Grenoble INP Rubrique Recherche 2022

Des circuits intégrés dans la stratosphère

Raoul Velazco, chercheur CNRS à l'IMAG, traverse régulièrement l'Atlantique pour envoyer des circuits intégrés dans la stratosphère ! Ces travaux sont menés dans le cadre du projet ALFA NICRON, dont le but est d'étudier les problèmes induits par l'environnement radiatif naturel sur les circuits intégrés.

Pouvez-vous nous décrire le contexte dans lequel sont menés ces travaux ?

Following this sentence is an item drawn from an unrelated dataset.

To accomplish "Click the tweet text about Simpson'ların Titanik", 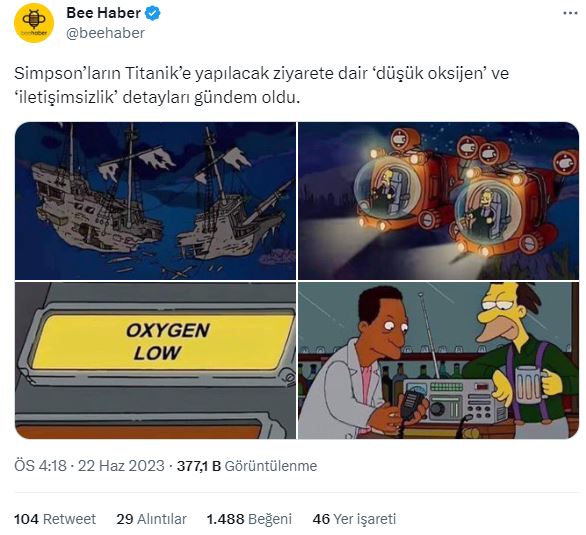I will pos(262,85).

Raoul Velazco : L'incessante réduction de la taille des circuits intégrés augmente leur sensibilité aux neutrons présents dans l'atmosphère terrestre. Lorsqu'une de ces particules traverse un circuit intégré, l'énergie transmise est suffisante pour provoquer une réaction et engendrer un "bug". Dans certains cas, les conséquences peuvent être critiques. Souvenez-vous de la Vel Satis de Renault, qui avait rencontré des problèmes de régulateur de vitesse. Il a été prouvé depuis que ces dysfonctionnements peuvent avoir été provoqués par l'impact d'un neutron ayant provoqué une faute transitoire dans l'un des circuits du contrôleur du régulateur de vitesse. On a également rapporté des cas de déclenchements intempestifs d'airbags directement liés à l'environnement radiatif naturel.

La caractérisation sous rayonnements constitue donc une étape déterminante pour la compétitivité et la fiabilité de circuits intégrés avancés.

Comment procédez-vous pour étudier le comportement des circuits face à ces phénomènes ?

R. V. : Si l'on veut obtenir des résultats dans les conditions normales de fonctionnement d'un circuit donné, cela peut prendre beaucoup de temps car les flux de particules sont faibles. Afin d'optimiser les "chances" d'observer des erreurs, les circuits étudiés doivent être exposés à des flux de particules beaucoup plus importants que ceux rencontrés dans les conditions normales de fonctionnement.

Comment ? On sait que le flux de radiations augmente avec l'altitude. Ainsi, on estime qu'au sol (référence la ville de New York) il parvient environ 14 neutrons dits "thermiques" par heure et par centimètre carrés, mais à 3000 mètres, on en trouve environ 10 fois plus. Mieux : à 15000 mètres, on observe un pic de neutrons. D'où l'idée d'envoyer les circuits à tester dans un ballon stratosphérique. Les études logistiques préalables ont été réalisées dans le cadre du projet ALFA NICRON, et ont démontré la faisabilité des tirs.

Quels sont les premiers résultats et quelles suites comptez-vous donner à ce projet ?

R. V. : Nous avons fait partir un premier ballon d'Uruguay en avril dernier. Un second tir a eu lieu en septembre, et un troisième sera réalisé fin décembre. Il a été démontré que la plateforme expérimentale (GPS, capteurs de température, télémétrie) était opérationnelle. Le lancement de décembre a pour but principal l'obtention de mesures du nombre d'erreurs dues aux radiations sur une carte mémoire réalisée à l'aide de SRAMs de deux générations différentes. Les résultats de ce type d'expérience doivent concerner tous les secteurs où la sûreté est primordiale, comme les secteurs spatial, aéronautique et médical. Pour les circuits les plus critiques, trois types de solutions sont envisageables : utiliser des technologies de fabrication moins sensibles aux perturbations radiatives, adapter le design des circuits en intégrant des techniques de détection et/ou de correction d'erreurs, ou enfin, au niveau système, tripler les modules (matériels ou logiciels) afin de renforcer la sécurité comme c'est déjà le cas dans les avions. Ces expériences, effectuées dans le cadre du projet ALFA NICRON, sont au cœur de la thèse de Paul Peronnard (doctorant INP), dont la soutenance est prévue en 2009.